Editing a file in the component repository is fine if this tree is used for only one eCos configuration. If the repository is used for several different configurations, however, and especially if it is shared by multiple users, then making what may be experimental changes to the master sources would be a bad idea. The build system provides an alternative. It is possible to make a copy of the file in the build tree, in other words copy mutex.cxx from the kernel/v1.1/src/sync directory in the component repository to kernel/v1.1/src/sync in the build tree, and edit the file in the build tree. When make is invoked it will pick up local copies of any of the sources in preference to the master versions in the component repository. Once you have finished modifying the eCos sources it is possible to install the final version back in the component repository. If the changes were temporary in nature and only served to aid the debugging process, then the modified version of the sources can be discarded completely.
The situation is slightly more complicated for the header files that a package may export, such as the C library's stdio.h header file, which can be found in the directory language/c/libc/v1.1/include. If such a header file is changed, either directly in the component repository or after copying it to the build tree, then make must be invoked at the top level of the build tree. In cases like this it is not safe to rebuild just the C library because other packages may depend on the contents of stdio.h.

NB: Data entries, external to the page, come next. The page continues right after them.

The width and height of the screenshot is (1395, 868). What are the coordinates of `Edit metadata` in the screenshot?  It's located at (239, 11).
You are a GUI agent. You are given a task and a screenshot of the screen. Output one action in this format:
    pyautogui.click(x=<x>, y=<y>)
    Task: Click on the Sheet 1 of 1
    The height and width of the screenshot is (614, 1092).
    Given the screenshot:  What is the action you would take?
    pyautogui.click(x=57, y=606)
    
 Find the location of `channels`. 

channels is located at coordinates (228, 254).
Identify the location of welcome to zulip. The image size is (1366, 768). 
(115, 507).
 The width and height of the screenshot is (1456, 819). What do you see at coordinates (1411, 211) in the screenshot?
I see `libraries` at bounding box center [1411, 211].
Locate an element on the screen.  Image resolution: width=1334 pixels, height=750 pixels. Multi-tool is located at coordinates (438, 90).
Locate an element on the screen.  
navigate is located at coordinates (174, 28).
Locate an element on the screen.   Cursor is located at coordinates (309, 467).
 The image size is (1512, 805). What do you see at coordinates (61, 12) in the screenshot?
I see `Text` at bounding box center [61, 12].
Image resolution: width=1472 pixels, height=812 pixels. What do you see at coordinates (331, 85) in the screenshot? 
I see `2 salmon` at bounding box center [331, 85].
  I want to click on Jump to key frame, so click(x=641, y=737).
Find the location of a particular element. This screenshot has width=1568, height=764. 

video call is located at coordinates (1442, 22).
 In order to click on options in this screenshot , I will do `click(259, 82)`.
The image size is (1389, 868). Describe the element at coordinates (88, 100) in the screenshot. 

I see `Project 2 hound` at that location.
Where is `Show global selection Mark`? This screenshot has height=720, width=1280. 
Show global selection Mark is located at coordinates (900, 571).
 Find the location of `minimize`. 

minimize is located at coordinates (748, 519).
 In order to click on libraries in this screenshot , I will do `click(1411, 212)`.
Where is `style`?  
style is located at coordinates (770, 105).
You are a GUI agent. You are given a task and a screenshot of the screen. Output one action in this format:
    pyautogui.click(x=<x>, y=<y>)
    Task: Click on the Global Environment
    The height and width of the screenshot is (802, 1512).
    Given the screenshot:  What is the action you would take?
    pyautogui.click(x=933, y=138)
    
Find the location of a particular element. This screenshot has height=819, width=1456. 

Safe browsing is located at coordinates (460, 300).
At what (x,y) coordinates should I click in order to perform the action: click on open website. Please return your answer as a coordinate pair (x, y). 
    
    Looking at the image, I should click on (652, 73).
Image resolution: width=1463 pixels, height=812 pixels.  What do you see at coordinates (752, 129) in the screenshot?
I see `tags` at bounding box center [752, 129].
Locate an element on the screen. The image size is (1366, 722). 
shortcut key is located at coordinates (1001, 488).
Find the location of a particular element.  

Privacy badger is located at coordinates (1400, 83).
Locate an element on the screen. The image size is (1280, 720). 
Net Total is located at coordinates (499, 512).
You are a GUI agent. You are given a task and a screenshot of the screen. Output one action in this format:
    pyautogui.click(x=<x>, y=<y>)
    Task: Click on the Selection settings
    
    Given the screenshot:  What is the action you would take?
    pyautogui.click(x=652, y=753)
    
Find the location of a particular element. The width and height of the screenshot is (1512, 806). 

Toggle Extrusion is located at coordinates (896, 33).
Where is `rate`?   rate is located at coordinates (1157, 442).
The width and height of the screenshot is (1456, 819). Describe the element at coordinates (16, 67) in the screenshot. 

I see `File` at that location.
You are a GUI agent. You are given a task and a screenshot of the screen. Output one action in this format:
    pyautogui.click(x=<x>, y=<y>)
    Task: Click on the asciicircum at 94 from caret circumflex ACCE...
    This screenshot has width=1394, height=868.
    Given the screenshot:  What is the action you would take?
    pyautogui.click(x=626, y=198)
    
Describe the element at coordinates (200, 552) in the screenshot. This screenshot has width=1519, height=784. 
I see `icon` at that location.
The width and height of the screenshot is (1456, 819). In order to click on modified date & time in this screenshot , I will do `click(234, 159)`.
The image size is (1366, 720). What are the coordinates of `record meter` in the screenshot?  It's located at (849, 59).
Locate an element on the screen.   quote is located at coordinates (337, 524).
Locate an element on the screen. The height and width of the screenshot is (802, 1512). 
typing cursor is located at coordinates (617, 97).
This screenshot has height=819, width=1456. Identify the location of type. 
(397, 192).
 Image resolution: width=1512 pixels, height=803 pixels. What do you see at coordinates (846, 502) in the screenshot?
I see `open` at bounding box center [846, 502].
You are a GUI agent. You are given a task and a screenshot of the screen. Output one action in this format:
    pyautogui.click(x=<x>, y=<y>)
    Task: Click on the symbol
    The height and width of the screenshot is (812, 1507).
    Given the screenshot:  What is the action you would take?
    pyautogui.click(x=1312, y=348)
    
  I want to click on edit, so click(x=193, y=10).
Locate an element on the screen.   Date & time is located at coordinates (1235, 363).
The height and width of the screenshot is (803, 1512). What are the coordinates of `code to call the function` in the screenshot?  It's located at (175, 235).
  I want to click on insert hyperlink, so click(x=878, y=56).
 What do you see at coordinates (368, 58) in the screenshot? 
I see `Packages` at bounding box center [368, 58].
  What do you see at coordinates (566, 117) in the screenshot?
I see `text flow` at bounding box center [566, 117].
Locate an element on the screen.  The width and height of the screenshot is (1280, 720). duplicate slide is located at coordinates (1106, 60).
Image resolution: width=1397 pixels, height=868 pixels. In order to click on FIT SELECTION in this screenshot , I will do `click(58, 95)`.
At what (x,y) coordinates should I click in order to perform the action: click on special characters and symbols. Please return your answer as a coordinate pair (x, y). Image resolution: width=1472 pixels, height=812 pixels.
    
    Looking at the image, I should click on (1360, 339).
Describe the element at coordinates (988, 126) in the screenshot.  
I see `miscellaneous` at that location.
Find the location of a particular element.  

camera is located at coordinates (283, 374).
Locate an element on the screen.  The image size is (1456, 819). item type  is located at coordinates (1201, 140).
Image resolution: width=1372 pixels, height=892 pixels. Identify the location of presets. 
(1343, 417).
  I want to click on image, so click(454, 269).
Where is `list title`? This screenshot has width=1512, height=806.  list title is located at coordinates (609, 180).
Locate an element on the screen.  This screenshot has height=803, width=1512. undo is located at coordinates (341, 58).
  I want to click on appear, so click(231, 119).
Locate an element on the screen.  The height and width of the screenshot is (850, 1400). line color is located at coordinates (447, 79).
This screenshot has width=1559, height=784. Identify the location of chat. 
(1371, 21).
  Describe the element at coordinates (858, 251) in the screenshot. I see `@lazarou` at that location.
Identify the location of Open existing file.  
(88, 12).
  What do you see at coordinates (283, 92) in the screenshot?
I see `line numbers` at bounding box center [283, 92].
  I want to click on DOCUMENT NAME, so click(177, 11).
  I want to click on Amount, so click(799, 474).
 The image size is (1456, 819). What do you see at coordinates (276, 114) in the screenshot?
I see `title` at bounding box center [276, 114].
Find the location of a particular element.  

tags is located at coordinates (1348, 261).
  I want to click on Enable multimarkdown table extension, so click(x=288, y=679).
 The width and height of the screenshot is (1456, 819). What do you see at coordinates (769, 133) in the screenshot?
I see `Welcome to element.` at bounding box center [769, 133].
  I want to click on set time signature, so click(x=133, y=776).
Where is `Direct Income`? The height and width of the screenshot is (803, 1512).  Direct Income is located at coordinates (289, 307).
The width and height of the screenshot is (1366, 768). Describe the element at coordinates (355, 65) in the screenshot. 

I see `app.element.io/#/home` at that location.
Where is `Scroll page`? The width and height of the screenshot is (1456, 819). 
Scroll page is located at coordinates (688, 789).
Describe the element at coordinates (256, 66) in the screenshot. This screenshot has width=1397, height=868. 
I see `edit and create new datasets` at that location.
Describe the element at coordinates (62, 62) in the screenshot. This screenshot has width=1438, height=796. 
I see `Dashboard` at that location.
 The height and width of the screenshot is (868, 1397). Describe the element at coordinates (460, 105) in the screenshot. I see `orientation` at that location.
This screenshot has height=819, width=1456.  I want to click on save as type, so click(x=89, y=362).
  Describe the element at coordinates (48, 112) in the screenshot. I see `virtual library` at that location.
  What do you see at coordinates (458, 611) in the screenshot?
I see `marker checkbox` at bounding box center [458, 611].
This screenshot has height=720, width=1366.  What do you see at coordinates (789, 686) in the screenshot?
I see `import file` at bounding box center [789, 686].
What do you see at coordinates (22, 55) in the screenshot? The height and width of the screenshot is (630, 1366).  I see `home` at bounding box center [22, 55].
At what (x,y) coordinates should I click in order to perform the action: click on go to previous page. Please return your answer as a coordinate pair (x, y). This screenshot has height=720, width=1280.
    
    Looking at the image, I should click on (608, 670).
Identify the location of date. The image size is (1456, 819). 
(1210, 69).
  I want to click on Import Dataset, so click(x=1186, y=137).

Configuration header files, for example kernel/v1.1/include/pkgconf/kernel.h, are a bit more complicated still. These files are intended to be edited by users so generally it is not possible for the build system to just copy across the modified version in the component repository. For a temporary change to such a header file there is no need to edit the master version in the component repository: there is already a copy of the header file in the build tree's pkgconf directory, and this copy exists specifically so that users can edit it. If you want to make permanent changes to such a header file you are responsible for manually updating the version in the build tree's pkgconf directory. The update will not happen automatically because any such update runs the risk of discarding your edits.
The final files located in the component repository are package makefiles that define the files which make up that package. In the component repository, these files have the name PKGconf.mak. When a build tree is generated pkgconf.tcl will copy these files from the component repository to the build tree and rename them to makefile. Since some users may edit the makefiles in the build tree, it is not possible for the build system to update these files automatically if the master version in the component repository changes. Instead, any such changes will have to be manually propagated into the build tree.
It should be noted that future releases of eCos are likely to involve major changes to the way that configuration header files and package makefiles are handled. Therefore, any changes made to these files may not carry across to the next release of the system.